Caravan & Tourist Parks market
Mr Alaban said demand for caravan and tourist parks will remain strong for South East Queensland and yields have the potential to tighten as stock levels remain tightly held.
“Permanent living parks will continue to be favourably considered particularly given their trading results during the pandemic, also tourist parks that already benefit from strong domestic trade should begin to receive close attention from both investment funds and corporate investors.
Other accommodation
Mr Alaban expects that the industry will witness two markets as the Australian tourism industry recovers in 2021. “Strong performing assets will remain of great interest to fund and corporate investors seeking immediate returns.
“Whilst with regards to distressed sales, where businesses have not been able to recover quick enough, astute operators / investors will be ready seize the opportunity to pursue these assets with the view to reposition and improve,” he said.
SUNSHINE COAST
General brokerage sales and leasing throughout 2020 across various market sectors particularly in the industrial space was extremely strong especially from May to December.

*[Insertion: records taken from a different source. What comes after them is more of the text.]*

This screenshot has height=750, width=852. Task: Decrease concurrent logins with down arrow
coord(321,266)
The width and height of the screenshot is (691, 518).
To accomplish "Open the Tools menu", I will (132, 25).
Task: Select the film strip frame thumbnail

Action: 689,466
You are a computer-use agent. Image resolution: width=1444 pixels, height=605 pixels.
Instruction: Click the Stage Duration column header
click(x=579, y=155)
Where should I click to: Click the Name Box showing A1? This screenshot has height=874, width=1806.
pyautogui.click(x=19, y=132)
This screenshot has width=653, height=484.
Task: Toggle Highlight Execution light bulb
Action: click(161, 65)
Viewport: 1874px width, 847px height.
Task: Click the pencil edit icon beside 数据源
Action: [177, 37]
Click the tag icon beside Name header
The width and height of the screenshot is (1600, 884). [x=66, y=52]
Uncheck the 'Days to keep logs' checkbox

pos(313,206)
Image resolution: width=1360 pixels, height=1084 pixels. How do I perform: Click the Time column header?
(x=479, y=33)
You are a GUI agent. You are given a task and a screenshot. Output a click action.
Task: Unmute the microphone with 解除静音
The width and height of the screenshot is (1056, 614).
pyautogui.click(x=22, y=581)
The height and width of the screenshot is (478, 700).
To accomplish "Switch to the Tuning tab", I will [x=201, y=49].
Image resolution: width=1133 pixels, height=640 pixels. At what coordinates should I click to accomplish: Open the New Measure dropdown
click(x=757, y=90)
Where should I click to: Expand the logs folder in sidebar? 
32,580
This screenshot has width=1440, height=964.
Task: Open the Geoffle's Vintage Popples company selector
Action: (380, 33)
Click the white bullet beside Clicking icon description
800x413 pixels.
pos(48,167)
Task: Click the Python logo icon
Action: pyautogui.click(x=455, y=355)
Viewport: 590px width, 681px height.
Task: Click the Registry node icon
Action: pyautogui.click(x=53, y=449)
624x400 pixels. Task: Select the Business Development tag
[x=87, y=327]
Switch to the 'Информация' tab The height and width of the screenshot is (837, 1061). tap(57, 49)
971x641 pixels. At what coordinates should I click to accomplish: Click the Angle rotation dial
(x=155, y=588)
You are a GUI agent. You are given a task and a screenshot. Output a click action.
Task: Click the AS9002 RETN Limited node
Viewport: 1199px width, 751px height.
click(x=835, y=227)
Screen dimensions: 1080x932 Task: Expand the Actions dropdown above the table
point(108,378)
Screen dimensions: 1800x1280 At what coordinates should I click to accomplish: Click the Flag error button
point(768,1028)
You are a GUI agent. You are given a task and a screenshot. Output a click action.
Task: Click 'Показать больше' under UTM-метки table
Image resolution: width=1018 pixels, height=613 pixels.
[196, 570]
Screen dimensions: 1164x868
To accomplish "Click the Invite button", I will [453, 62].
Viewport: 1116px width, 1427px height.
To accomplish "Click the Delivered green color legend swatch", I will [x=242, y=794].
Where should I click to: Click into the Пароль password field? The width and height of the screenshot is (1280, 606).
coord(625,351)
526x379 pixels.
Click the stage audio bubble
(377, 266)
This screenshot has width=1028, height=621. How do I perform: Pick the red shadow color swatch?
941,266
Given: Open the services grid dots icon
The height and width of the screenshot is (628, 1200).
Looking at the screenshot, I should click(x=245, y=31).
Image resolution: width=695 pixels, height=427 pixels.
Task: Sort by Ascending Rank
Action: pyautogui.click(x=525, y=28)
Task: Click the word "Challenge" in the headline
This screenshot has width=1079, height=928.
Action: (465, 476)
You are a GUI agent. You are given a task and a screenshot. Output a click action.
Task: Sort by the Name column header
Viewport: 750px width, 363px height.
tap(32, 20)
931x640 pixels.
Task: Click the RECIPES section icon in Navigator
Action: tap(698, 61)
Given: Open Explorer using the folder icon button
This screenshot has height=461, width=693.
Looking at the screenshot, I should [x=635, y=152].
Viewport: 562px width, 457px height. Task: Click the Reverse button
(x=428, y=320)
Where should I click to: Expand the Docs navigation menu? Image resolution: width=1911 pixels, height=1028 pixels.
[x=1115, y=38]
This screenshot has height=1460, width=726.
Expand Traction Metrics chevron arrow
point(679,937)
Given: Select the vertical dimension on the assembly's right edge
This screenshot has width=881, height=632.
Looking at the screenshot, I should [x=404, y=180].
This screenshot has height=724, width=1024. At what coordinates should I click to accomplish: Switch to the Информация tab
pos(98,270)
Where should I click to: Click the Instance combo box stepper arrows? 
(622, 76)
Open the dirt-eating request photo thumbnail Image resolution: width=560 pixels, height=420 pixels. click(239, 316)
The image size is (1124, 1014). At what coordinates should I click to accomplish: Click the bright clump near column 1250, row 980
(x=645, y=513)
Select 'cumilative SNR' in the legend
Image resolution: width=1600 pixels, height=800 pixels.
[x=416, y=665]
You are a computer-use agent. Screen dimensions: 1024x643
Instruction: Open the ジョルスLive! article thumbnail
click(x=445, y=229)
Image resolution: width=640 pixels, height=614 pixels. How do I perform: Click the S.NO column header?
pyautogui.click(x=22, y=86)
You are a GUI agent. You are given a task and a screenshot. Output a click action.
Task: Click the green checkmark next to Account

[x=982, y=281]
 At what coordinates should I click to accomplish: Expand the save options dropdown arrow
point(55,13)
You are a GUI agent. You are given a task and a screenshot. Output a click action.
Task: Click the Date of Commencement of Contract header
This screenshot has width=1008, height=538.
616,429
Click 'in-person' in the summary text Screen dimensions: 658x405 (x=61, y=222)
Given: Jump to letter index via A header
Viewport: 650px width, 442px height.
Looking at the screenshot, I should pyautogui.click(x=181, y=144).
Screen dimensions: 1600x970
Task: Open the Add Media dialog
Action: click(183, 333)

The office completed a total of 172 transactions for the year. Savills Sunshine Coast finalised over $61 million in settled sales and leased over $3.6 million in annual rent (industrial, retail, office).
Savills Sunshine Coast Director Scott Gardiner said in his 20+ years with the company he has not witnessed a busier year in terms of volume of transactions.
Scott recently fielded strong qualified industrial enquiries from Victorian based businesses who will be relocating to the Sunshine Coast which is a positive sign for the region in terms of employment and economic growth. Rents and land values for industrial actually increased during COVID-19 period to present.
Savills Sunshine Coast Director, Jason O’Meara said the high number of transactions were predominantly vacant warehouses, industrial investments and undeveloped industrial land, but also strong interest was seen in property development sites which, if well located with approvals in place, were in demand and selling, as too general commercial investment sales. Yields notably across the board have compressed in 2020.
Going forward 2021 is predicted to be another positive year for Savills on the Sunshine Coast with various projects on the go and or under construction. Challenge will be the now critical shortage of industrial land short term, particularly mid coast. Presently there are approximately less than 40 industrial lots available, the majority of which are located south coast, Caloundra, Aura and Landsborough. Stock is tightening however it is believed that we will see more “off market” transactions next year and potentially more receiver sales emerge. With interest rates set to remain low, yields will continue to be strong.